What you need to do: Set out the lines of the entries below as a Markdown table with the columns No. and Text, starting at the line that contains "Task: Choose port C from the port list" and ending at the line that contains "will tap(208, 423).". Include only those lines and skip any blank ones.

Data shown:
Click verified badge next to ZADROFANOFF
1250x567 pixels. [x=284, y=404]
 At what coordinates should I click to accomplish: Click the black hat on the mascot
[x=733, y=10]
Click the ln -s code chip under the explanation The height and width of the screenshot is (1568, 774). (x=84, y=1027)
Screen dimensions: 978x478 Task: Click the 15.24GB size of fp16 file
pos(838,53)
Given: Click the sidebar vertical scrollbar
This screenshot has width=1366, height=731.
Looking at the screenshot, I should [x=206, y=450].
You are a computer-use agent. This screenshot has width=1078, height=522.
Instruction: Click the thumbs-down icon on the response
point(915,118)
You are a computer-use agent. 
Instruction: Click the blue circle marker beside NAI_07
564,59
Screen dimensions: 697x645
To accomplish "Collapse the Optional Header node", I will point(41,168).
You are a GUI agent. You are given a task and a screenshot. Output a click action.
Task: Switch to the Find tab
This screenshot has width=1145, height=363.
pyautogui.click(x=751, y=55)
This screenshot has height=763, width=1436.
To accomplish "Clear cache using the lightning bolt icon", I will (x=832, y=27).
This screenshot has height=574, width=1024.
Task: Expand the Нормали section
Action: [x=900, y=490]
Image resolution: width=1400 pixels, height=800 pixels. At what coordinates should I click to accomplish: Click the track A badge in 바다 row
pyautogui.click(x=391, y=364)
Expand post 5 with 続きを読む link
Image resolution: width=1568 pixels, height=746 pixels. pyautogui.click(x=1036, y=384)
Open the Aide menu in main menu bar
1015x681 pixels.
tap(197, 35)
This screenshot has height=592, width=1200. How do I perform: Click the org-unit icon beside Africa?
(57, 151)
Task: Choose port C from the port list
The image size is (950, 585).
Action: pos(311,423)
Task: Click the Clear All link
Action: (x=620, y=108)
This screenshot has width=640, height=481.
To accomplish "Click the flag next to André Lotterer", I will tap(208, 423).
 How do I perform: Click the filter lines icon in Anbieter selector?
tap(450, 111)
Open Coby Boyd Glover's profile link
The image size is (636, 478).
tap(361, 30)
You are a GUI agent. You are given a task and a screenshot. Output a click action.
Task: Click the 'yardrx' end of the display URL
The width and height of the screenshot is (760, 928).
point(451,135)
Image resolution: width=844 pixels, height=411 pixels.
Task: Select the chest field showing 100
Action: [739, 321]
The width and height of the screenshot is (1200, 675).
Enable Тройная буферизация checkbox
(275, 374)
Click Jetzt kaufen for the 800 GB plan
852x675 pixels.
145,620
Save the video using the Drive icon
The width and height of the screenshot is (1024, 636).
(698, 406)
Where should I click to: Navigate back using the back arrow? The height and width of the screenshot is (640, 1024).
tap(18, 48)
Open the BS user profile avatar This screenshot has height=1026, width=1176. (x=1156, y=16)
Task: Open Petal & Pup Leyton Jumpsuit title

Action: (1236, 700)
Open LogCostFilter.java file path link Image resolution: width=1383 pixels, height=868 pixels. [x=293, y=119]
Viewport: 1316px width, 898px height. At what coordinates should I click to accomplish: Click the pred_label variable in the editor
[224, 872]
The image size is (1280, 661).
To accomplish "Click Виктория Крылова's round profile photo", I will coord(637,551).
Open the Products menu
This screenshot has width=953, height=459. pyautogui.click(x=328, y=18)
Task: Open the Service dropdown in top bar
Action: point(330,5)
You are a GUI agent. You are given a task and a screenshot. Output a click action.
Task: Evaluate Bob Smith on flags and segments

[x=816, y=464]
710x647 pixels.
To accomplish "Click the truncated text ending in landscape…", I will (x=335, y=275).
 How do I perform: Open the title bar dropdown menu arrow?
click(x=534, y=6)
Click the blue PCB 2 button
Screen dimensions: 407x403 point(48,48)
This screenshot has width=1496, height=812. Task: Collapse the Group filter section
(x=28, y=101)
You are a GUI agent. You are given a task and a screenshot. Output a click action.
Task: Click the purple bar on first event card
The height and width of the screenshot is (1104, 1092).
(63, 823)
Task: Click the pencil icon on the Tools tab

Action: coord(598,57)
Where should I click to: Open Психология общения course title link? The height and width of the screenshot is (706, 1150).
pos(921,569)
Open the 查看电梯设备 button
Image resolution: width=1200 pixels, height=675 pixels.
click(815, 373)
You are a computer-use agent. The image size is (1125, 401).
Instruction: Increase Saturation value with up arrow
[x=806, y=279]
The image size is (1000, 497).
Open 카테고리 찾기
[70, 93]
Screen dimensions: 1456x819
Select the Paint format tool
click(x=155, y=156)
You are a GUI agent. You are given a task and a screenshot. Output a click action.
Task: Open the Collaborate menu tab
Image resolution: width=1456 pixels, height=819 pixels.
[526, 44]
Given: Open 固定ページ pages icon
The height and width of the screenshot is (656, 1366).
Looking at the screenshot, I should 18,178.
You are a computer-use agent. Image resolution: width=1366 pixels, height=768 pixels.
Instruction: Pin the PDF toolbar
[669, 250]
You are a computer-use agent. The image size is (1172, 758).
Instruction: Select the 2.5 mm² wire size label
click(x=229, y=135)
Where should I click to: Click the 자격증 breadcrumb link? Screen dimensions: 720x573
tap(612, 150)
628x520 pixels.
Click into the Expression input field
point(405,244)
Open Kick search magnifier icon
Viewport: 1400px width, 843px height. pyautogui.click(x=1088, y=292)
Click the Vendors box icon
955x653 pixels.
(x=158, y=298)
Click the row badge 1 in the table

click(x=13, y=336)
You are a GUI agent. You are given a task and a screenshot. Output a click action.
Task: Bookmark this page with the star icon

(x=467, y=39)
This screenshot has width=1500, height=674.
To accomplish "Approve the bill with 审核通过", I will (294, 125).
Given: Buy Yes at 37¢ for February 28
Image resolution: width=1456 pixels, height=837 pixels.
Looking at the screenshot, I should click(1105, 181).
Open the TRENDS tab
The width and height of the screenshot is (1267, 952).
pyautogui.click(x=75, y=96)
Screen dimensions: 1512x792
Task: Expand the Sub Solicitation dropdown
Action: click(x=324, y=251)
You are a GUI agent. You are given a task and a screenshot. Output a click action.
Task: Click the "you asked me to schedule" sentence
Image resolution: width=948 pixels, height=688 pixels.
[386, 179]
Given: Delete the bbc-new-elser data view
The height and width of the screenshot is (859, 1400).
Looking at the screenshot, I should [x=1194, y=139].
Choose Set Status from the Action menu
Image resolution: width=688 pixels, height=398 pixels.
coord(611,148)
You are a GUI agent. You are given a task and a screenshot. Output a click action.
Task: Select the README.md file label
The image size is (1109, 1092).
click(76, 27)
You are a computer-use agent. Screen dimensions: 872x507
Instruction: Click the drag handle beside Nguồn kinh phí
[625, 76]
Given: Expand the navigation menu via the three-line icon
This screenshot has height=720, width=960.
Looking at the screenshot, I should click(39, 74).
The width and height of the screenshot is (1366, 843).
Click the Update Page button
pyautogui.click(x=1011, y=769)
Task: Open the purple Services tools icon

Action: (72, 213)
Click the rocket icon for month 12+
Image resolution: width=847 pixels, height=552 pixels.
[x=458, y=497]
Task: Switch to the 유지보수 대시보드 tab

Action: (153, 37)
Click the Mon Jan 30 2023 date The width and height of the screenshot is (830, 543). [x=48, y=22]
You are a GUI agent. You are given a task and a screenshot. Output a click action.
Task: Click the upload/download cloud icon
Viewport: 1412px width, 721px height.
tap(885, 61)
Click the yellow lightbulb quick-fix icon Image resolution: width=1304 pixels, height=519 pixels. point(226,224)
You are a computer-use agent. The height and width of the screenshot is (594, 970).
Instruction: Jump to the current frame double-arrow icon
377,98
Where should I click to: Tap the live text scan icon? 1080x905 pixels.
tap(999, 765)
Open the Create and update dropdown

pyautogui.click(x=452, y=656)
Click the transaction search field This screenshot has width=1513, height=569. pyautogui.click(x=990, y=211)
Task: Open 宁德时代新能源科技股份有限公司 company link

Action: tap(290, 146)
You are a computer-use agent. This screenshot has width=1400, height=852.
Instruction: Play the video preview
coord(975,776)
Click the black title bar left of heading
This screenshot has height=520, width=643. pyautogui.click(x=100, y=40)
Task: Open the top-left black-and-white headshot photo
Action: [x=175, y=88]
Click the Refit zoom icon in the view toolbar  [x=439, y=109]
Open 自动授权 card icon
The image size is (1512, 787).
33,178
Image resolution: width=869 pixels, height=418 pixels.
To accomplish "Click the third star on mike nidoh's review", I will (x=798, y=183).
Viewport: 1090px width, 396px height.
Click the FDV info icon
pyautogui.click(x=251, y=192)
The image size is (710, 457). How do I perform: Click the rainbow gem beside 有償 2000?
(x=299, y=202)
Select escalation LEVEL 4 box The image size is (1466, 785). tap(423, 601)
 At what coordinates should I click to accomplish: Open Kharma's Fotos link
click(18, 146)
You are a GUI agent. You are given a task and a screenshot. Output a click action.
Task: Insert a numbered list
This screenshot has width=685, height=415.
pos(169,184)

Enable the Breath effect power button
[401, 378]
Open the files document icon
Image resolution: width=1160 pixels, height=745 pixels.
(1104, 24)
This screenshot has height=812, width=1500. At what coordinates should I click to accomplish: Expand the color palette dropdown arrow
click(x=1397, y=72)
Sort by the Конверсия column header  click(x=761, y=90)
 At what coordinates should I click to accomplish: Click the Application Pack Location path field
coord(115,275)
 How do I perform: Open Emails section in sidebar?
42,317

Result:
| No. | Text |
|---|---|
| 1 | Task: Choose port C from the port list |
| 2 | The image size is (950, 585). |
| 3 | Action: pos(311,423) |
| 4 | Task: Click the Clear All link |
| 5 | Action: (x=620, y=108) |
| 6 | This screenshot has width=640, height=481. |
| 7 | To accomplish "Click the flag next to André Lotterer", I will tap(208, 423). |